Lágrimas de sufrimiento, sobrevaloradas, porque son el triunfo del pecado…
Las lágrimas de amor por otro ser humano y las lágrimas de impotencia ante el sufrimiento son las que me llevan al Señor. No el sufrimiento en sí.
Aunque todo se convierte en plegaria.
Lágrimas que lavan mi soberbia y me hacen mansa como Él.
Lágrimas que me transforman, las de la mujer nueva.
Lágrimas de discernimiento, que me alejan de lo que más quiero: las más valiosas, porque me llevan a aceptar la voluntad de Dios y soltar mis deseos, que no sé de dónde vienen ni a dónde van… Es lo que llaman sacrificio y lo que me hace crecer.
Estas me traen encadenadas lágrimas de agradecimiento, al discernir que el Padre me habla y me abraza diciendo mi nombre. Las dos que me inundaron al final del retiro.

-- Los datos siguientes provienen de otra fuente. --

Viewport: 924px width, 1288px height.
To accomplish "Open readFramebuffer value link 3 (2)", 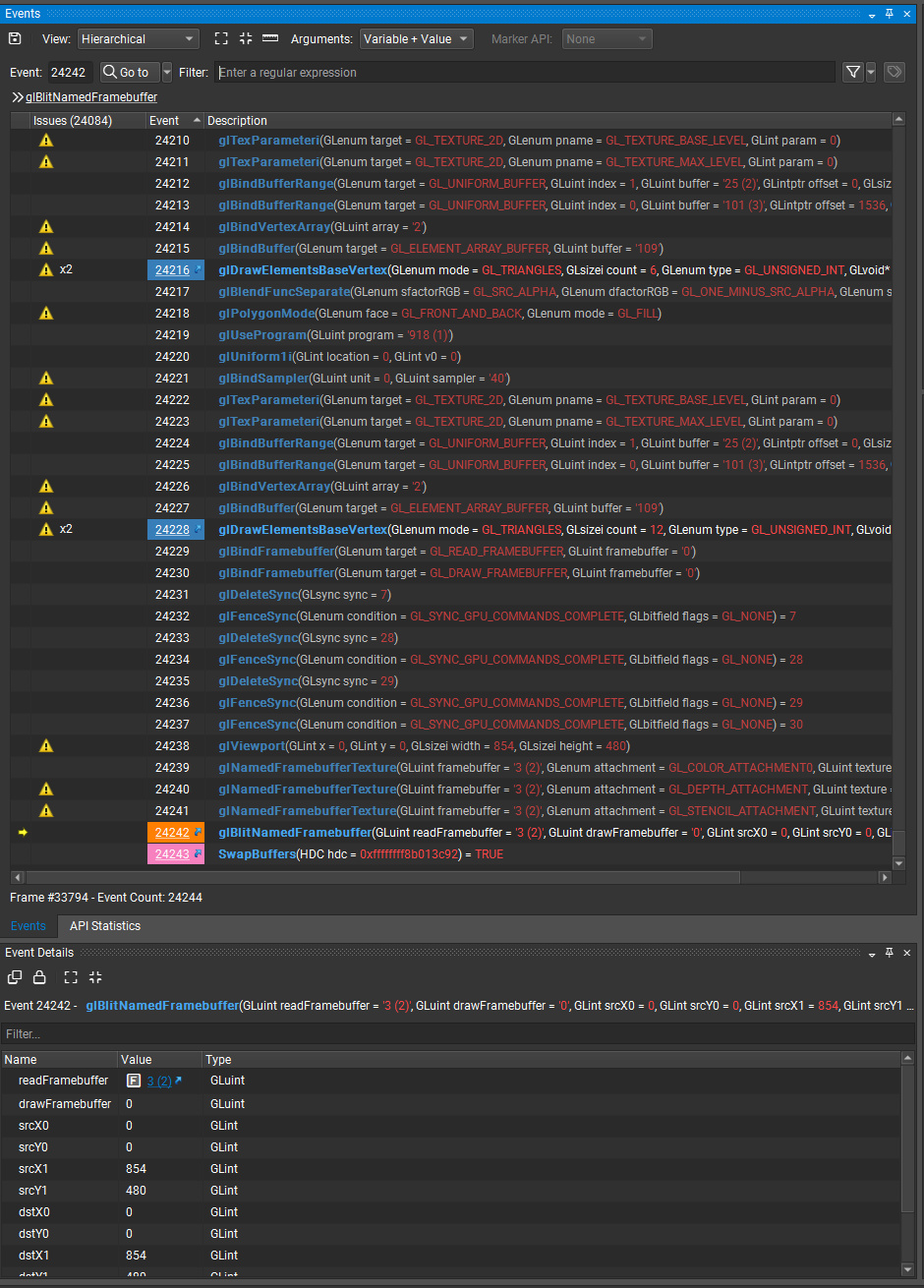I will (158, 1081).
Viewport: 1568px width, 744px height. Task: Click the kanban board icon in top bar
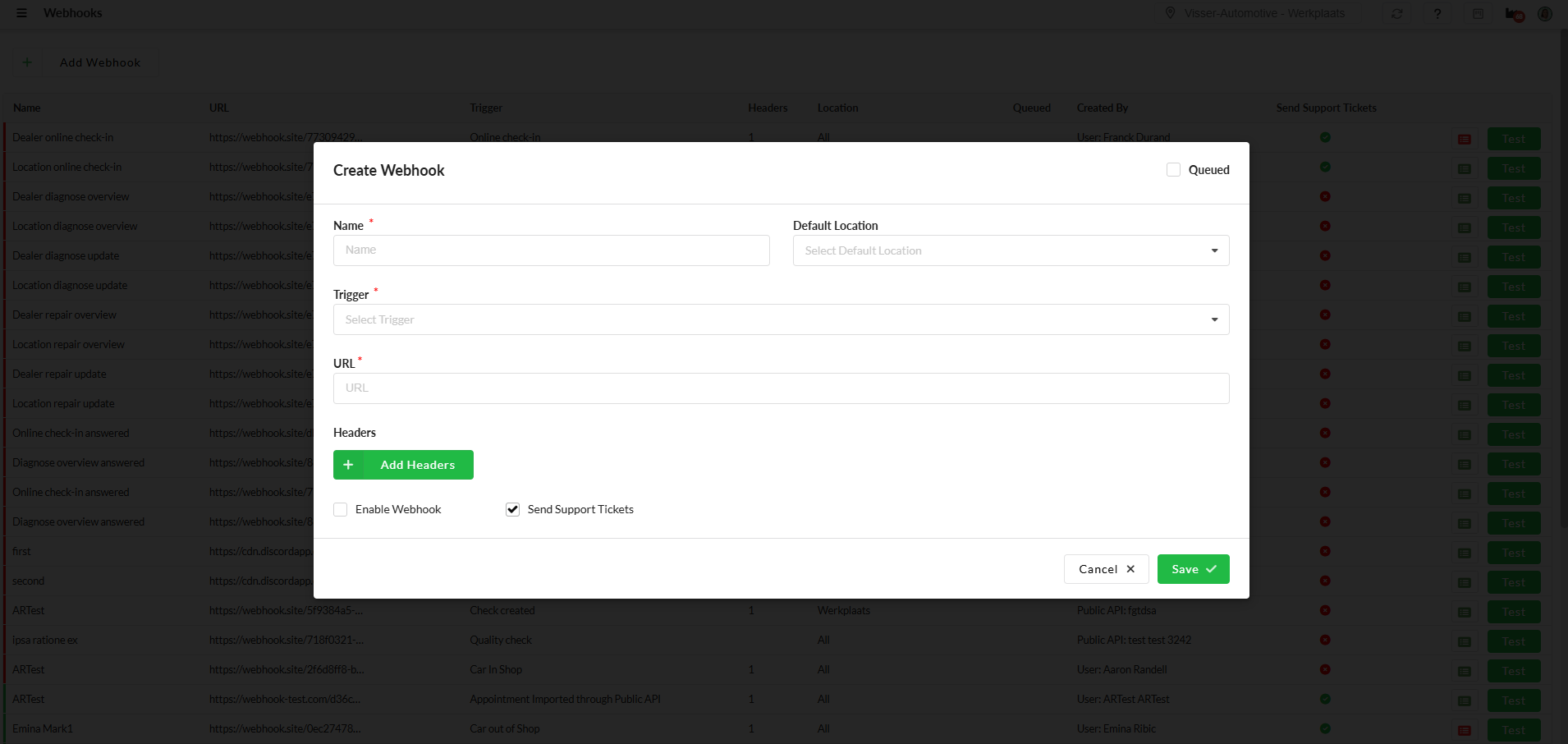tap(1478, 14)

Jesús me dio el don de lágrimas nada más poner el pie en Maranatha. Allí, bajo el Espíritu, quebró mi escudo protector contra el Mal y conectó mi corazón con mi espíritu. Tierra y Cielo. Fue un instante transcendente, que desbordó el agua que me impusieron en mi bautismo y que el Señor había estado haciendo crecer, mientras yo dormía.
La traición y el desamor de mis pesadillas van a seguir presentes en mi vida de mil maneras. Pero ya no me matan, porque me defiende Jesucristo resucitado, que ha puesto una cruz en mi corazón.